Dominguez, V., Raimondi, C., Somanath, S., Bugliani, M., Loder, M., Edling, C., Divecha, N., da Silva-Xavier, G., Marselli, L., Persaud, S., Turner, M., Rutter, G., Marchetti, P., Falasca, M., & Maffucci, T. (2010). Class II Phosphoinositide 3-Kinase Regulates Exocytosis of Insulin Granules in Pancreatic Cells Journal of Biological Chemistry, 286 (6), 4216-4225 DOI: 10.1074/jbc.M110.200295
References
(1) Meunier, Frederic, Shona Osborne, Gerald Hammond, Frank Cooke, Peter Parker, Jan Domin, and Giampietro Schiavo. “Phosphatidylinositol 3-Kinase C2{alpha} Is Essential for ATP-dependent Priming of Neurosecretory Granule Exocytosis.” Molecular Biology of the Cell 16, no. 10 (2005): 4841-4851. PubMed, DOI.
(2) Wen, Peter J, Shona L Osborne, Isabel C Morrow, Robert G Parton, Jan Domin, and Frederic A Meunier. “Ca2+-regulated pool of phosphatidylinositol-3-phosphate produced by phosphatidylinositol 3-kinase C2alpha on neurosecretory vesicles.” Molecular biology of the cell 19, no. 12 (December 2008): 5593-603. PMC, PubMed, DOI.
(3) Maffucci, Tania, Anna Brancaccio, Enza Piccolo, Robert C Stein, and Marco Falasca. “Insulin induces phosphatidylinositol-3-phosphate formation through TC10 activation.” The EMBO journal 22, no. 16 (August 15, 2003): 4178-89. PubMed, DOI.
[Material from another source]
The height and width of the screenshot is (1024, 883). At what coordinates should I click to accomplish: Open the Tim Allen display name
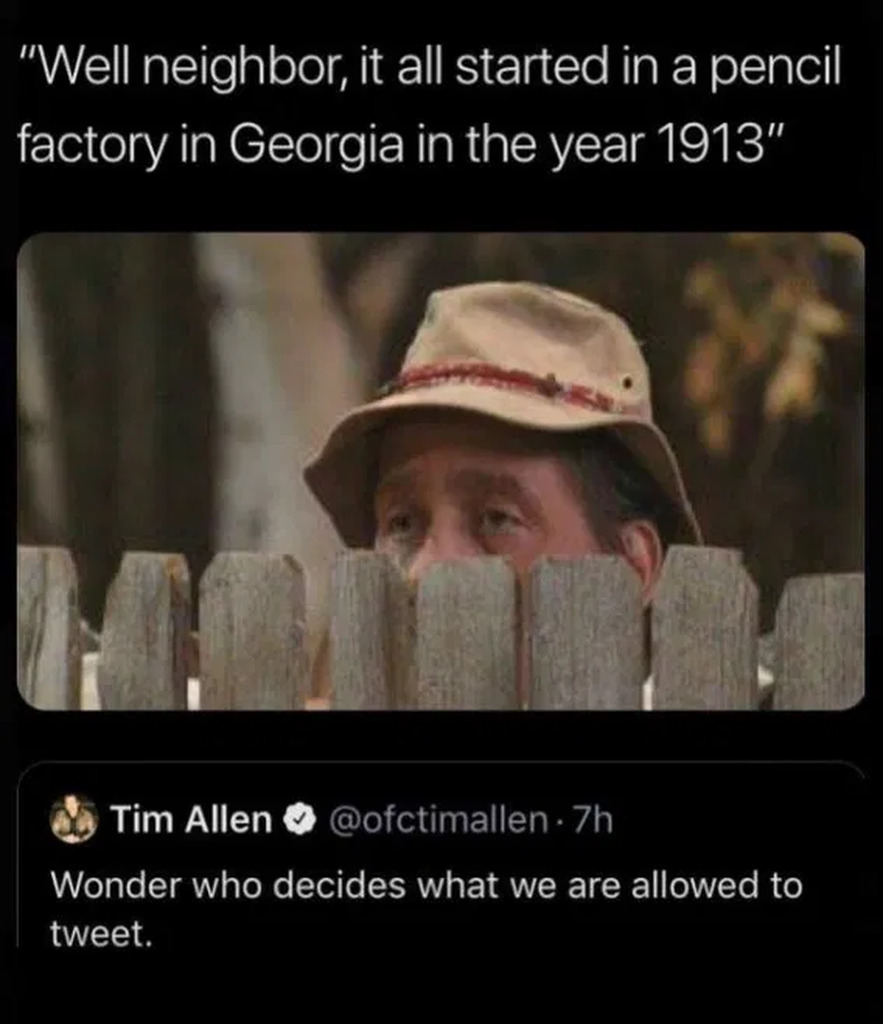click(x=191, y=820)
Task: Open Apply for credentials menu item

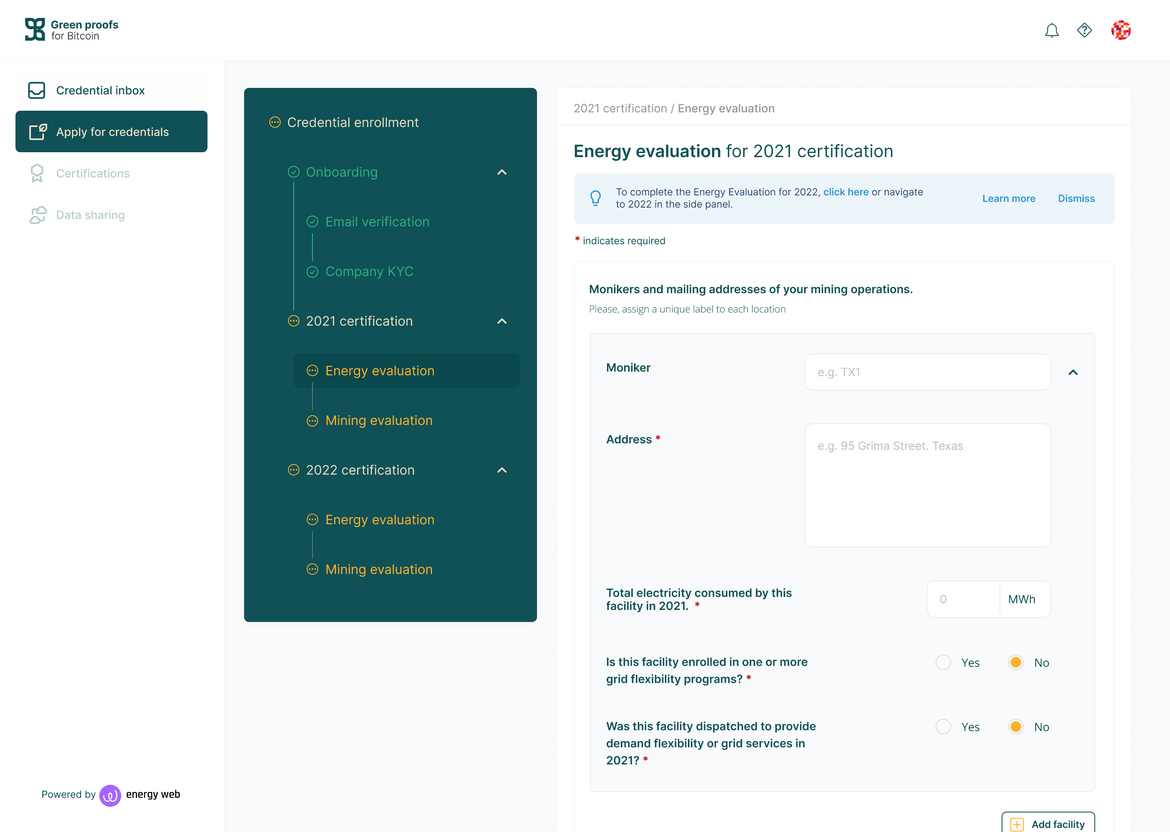Action: [x=111, y=132]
(4) Falasca, Marco, William E Hughes, Veronica Dominguez, Gianluca Sala, Florentia Fostira, Michelle Q Fang, Rosanna Cazzolli, Peter R Shepherd, David E James, and Tania Maffucci. “The role of phosphoinositide 3-kinase C2alpha in insulin signaling.” The Journal of biological chemistry 282, no. 38 (September 21, 2007): 28226-36. PubMed, DOI.